I'm not sure what his metrics were for this decline, but he was convinced of it. Perhaps he just didn't like duple or triple minor dances?

Dealing with Playford's text presents challenges which do not arise when you record a living tradition. Playford is sometimes consise to the point of obscurity, he did not seem to employ a proof reader and there are mistakes in his text (in that the figures he describe don't work together, or don't fit the music, etc.), and finally he used words whose meanings have now been lost.

Sharp had to do his best to figure out what was meant from these descriptions. And he did an amazingly good job of it too. Not always perfect.

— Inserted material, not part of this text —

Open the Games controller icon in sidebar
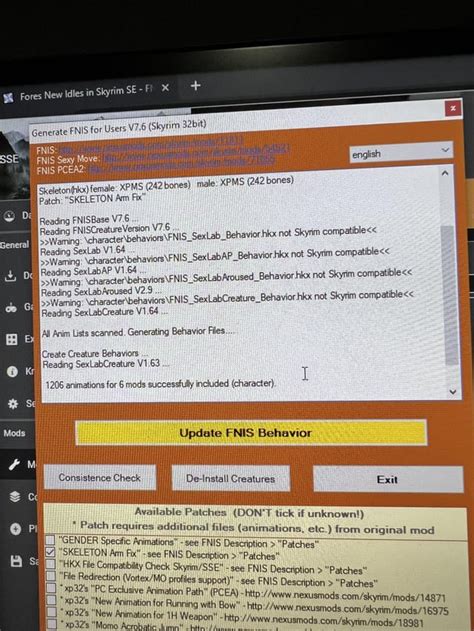This screenshot has height=631, width=474. click(11, 308)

Now with 100 years of hindsight we know things he didn't, but if he hadn't started we won't have that hindsight.

Playford frequently says "Sides all". What does that mean? The concept of siding had died out in the Country Dance tradition around 1700 (the last Playford dance that used it was in 1670) and no one in England in 1900 knew. Sharp came up with an interpretation, and later in his life a different interpretation. We don't know if either is correct.

Or take the word "salute" Sharp interprets that as "honour" — which certainly fits the modern meaning of the word (a respectful greeting). But the Lovelace Manuscript makes it clear that "salute" meant "kiss" on the dance floor.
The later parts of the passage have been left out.